After he lost his mum a year ago and work stress his anxiety and depression escalated and since then he began to feel sick with awful gagging and retching . We and the GP put this down to anxiety but since January he has suffered from diarhea and has been in bed for the last 3 months (only getting up to go to doc/hospital/ counsellor). He had a bout of food poisoning last Sep which seems to have triggered the nausea even more and his appetite has completely diminished. He never throws up food - just a bit of clear bile but the retching is getting worse. He was tested for parasites, H pylori and I assumed he had bad GERD or an ulcer as to begin with all problems seemed upper digestive related. He was referred straight away for the colonoscopy due the the load in the faecal test that's when they found the tumour - I think I must have been in shock as I don't think I took too much info in when the consultant told us. I think he said it was 7-10cm but I hope I'm wrong. He had thrown up most of the second lot of medication before the colonoscopy so they couldn't see all of the bowel as it wasn't clear.

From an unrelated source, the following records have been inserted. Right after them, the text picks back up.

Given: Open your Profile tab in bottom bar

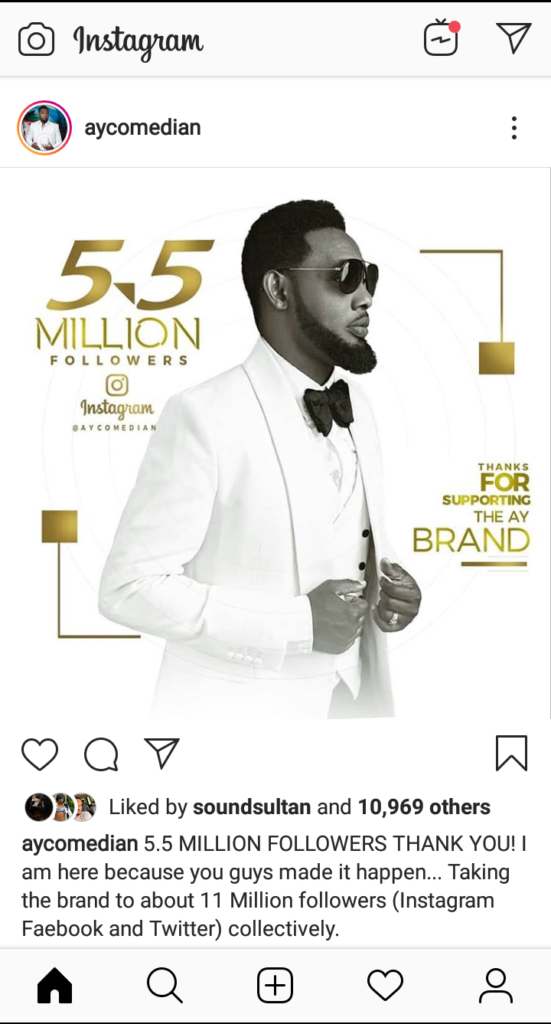Looking at the screenshot, I should click(496, 985).
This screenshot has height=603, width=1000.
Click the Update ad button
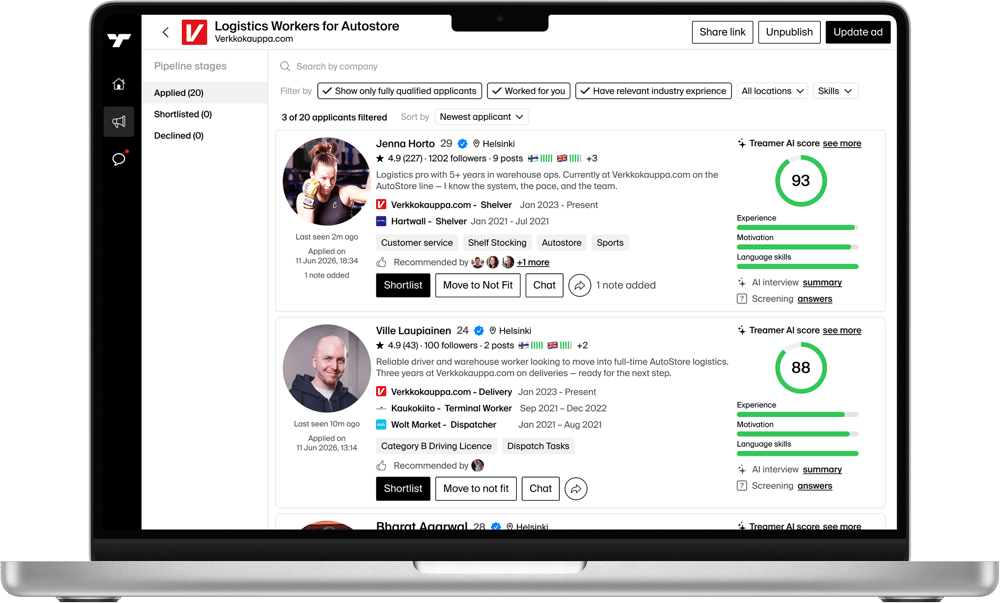[858, 32]
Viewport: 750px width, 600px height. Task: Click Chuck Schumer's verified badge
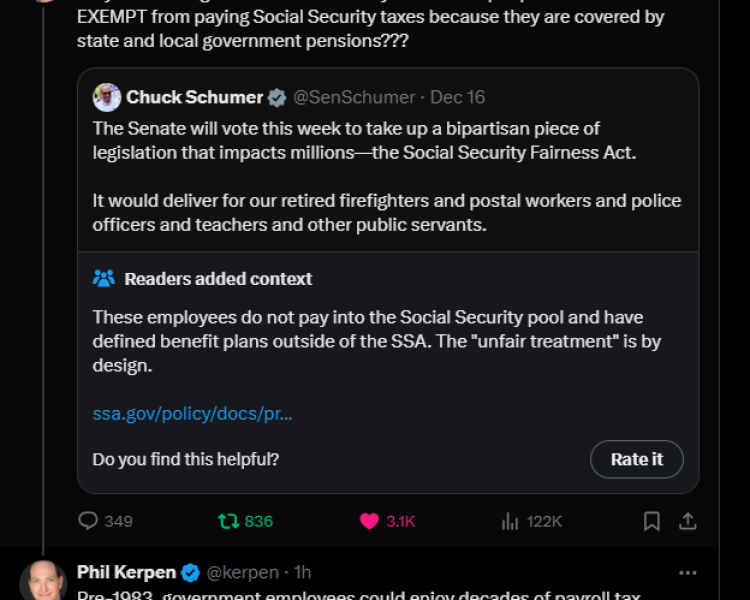[279, 97]
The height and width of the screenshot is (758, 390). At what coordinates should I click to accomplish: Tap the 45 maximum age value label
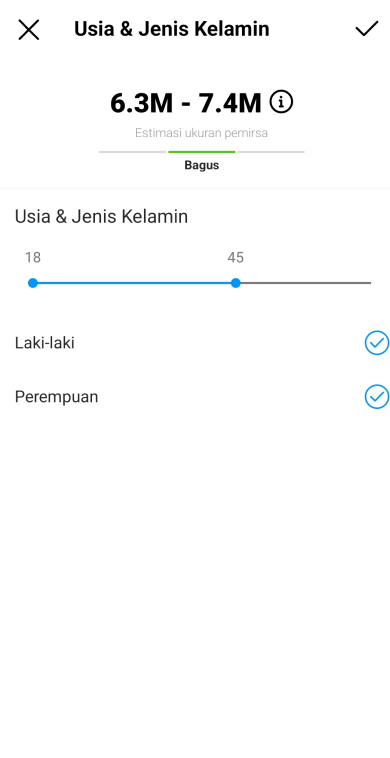pyautogui.click(x=235, y=258)
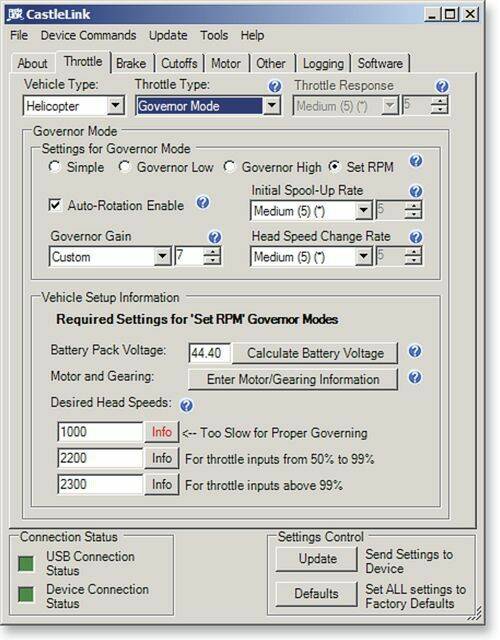Click the Calculate Battery Voltage button
The width and height of the screenshot is (500, 640).
click(315, 353)
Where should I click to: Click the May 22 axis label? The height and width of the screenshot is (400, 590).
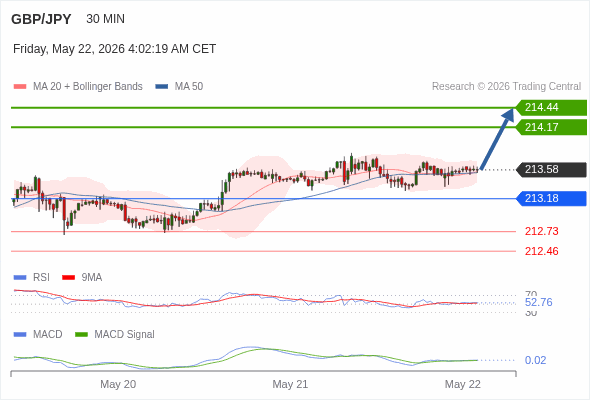pyautogui.click(x=462, y=384)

Obviously the tumour is causing a lot of these symptoms but I'm wondering if the depression is adding to the physical symptoms too. He has lost a lot of weight, (I'm sure due to minimal diet). He can only really eat bland foods at most twice a day- (porridge, eggy bread and cereal) wretches if he smells cooking when I'm making food for our kids which then stops him eating and is only sleeping around 3 hours a night broken by having to go to the loo 3 or 4 times. The classic bowel symptom have only really been present since the colonoscopy ( griping in tummy - he's been constipated then diarhea)
He is terrified that the results are going to be bad. I really don't know what to do. I've tried encouraging him to get up but he feels exhausted. I've tried high protein shakes, adding protein powder to his porridge - manuka honey everyday, ginger but it's getting worse. Lying in bed is making the depression worse but I can't force him to get up.
Can anyone relate to this - I'm desperate to help him. I swing between feeling really positive that the results won't be that bad to terrified that all these symptoms mean cancer has spread. Trying to be up beat around him and obviously for our kids 18 and 20 who both live at home. They are very worried too as dad has been poorly for months now, he's a shell of his former self and it's incredibly upsetting.
Any advice would be great I'm pretty desperate.